In 1984, to validate the concept, a radically new development methodology was utilized for an experimental endeavor of the time called "Small Business Incubation." Texas had it's first business incubator and that incubator wasn't doing well. And this was, ah, Texas, you know? Consequently, a collaborative team consisting of "best and brightest" personnel from the SBA, the SBDC, SCA, SCORE, several economic development corporations, community colleges, universities and chambers of commerce agreed to create, test and implement a structured development methodology for that business incubator and, when successful, have it serve as the platform for future incubator development in Texas.

As you probably know, Dear Reader, the fundamental process for a structured development methodology is to first identify, quantify and utilize the resources available, then to define the intended results as a measurable output and finally, to determine the procedure to achieve those desired results using the available resources.

The team rapidly agreed on available resources, yet had some very pronounced difficulties in reaching consensus on measurable output, with one side (primarily and not exclusively business owners) saying the growth of the incubator client companies should be the measurable output and the other side (primarily SBDC personnel and exclusively without business ownership experience) saying the output should be additional funding for the incubator and the team. Since no agreement was obtainable regarding output, the team amiably split into two groups: "client company growth" and "increased funding." The client company growth team started a second business incubator in Texas, which remains in operation to this day.

* [REQUIREMENTS]:
a. From the rows, copy word for word the stretch from the line containing "Maximize the grid" through the line containing "[x=1092, y=393]", with both of those lines included.
b. Carry on the piece about the Texas business incubator team, starting right after its final sentence.
The passage on the Texas business incubator effort has no connection to the rows that follow it.

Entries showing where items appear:

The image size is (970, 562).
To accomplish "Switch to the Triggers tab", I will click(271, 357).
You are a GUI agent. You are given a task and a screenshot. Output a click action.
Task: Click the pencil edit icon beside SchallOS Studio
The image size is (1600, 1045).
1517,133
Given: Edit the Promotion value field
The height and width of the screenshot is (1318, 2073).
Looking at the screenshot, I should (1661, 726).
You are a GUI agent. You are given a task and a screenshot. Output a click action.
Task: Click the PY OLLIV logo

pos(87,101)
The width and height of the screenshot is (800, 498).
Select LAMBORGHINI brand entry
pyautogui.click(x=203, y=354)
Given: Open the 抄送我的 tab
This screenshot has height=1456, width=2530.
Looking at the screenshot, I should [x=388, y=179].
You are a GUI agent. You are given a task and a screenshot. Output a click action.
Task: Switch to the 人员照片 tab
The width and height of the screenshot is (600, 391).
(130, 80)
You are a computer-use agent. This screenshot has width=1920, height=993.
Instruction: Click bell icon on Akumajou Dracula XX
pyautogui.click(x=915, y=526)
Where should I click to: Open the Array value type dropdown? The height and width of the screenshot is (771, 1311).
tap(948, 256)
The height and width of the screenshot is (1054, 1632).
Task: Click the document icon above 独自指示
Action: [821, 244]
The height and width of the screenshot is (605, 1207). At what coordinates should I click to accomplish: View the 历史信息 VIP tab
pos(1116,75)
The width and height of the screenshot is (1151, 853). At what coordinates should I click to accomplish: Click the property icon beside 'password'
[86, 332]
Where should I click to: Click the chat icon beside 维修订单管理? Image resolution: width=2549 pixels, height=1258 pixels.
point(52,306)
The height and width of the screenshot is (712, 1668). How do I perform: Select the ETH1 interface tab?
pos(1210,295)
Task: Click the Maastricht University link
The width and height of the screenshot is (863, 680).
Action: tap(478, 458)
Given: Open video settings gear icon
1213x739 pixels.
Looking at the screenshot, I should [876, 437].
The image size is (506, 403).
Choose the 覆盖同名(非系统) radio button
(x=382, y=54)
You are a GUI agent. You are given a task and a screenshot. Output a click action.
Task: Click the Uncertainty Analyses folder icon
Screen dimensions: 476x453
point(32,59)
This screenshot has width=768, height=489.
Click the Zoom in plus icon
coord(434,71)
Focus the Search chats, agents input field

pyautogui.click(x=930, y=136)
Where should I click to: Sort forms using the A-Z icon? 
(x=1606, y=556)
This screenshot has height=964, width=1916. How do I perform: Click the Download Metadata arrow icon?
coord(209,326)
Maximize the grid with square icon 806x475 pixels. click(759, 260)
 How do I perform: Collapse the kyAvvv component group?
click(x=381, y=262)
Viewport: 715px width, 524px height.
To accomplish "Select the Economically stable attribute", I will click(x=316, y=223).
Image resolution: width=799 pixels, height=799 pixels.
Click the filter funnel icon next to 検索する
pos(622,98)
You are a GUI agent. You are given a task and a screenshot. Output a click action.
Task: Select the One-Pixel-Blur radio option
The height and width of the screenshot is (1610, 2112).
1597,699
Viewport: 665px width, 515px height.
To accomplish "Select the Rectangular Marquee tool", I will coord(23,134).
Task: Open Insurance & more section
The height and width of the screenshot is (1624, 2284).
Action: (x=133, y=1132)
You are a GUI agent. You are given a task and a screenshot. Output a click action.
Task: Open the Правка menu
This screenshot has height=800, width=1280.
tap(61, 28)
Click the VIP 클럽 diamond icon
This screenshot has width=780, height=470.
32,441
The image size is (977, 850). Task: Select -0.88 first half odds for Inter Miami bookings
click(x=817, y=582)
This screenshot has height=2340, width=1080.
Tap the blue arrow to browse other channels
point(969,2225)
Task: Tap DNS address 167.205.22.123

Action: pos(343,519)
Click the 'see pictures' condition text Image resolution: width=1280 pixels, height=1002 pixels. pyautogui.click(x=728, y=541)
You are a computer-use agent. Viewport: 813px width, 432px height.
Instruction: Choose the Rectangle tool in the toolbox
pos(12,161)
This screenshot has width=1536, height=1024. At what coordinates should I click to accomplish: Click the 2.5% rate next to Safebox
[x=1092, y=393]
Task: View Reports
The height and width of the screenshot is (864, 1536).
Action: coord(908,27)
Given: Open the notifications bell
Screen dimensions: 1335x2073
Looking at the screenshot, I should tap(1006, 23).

* [ANSWERS PROVIDED]:
a.
Maximize the grid with square icon 806x475 pixels. click(759, 260)
 How do I perform: Collapse the kyAvvv component group?
click(x=381, y=262)
Viewport: 715px width, 524px height.
To accomplish "Select the Economically stable attribute", I will click(x=316, y=223).
Image resolution: width=799 pixels, height=799 pixels.
Click the filter funnel icon next to 検索する
pos(622,98)
You are a GUI agent. You are given a task and a screenshot. Output a click action.
Task: Select the One-Pixel-Blur radio option
The height and width of the screenshot is (1610, 2112).
1597,699
Viewport: 665px width, 515px height.
To accomplish "Select the Rectangular Marquee tool", I will coord(23,134).
Task: Open Insurance & more section
The height and width of the screenshot is (1624, 2284).
Action: (x=133, y=1132)
You are a GUI agent. You are given a task and a screenshot. Output a click action.
Task: Open the Правка menu
This screenshot has height=800, width=1280.
tap(61, 28)
Click the VIP 클럽 diamond icon
This screenshot has width=780, height=470.
32,441
The image size is (977, 850). Task: Select -0.88 first half odds for Inter Miami bookings
click(x=817, y=582)
This screenshot has height=2340, width=1080.
Tap the blue arrow to browse other channels
point(969,2225)
Task: Tap DNS address 167.205.22.123

Action: pos(343,519)
Click the 'see pictures' condition text Image resolution: width=1280 pixels, height=1002 pixels. pyautogui.click(x=728, y=541)
You are a computer-use agent. Viewport: 813px width, 432px height.
Instruction: Choose the Rectangle tool in the toolbox
pos(12,161)
This screenshot has width=1536, height=1024. At what coordinates should I click to accomplish: Click the 2.5% rate next to Safebox
[x=1092, y=393]

b.
The increased funding team focused on the existing incubator, which ceased operation after several years and numerous infusions of additional funding. Why? It couldn't grow its client companies. It could only grow staff to obtain more funding. Unfortunately, the "increased funding" team continued to apply that model to several other new incubators it founded in Texas and, because of its SBA and SBDC connections, across the United States, which, predictably, also failed. It was most disheartening for the team that validated the methodology (which actually grew client companies) to watch the team with the flawed approach continue to obtain funding and produce one failure after another.

Regrettably, there still exists the mindset that perpetuates itself by making its only measurable result increased funding, so it can increase staff to obtain more funding, so it can add staff, add funding, more staff, more funding. Get the picture?

The model of the successful methodology designed to accelerate and measure business growth of client companies resulted in the second incubator in Texas becoming Texas' oldest.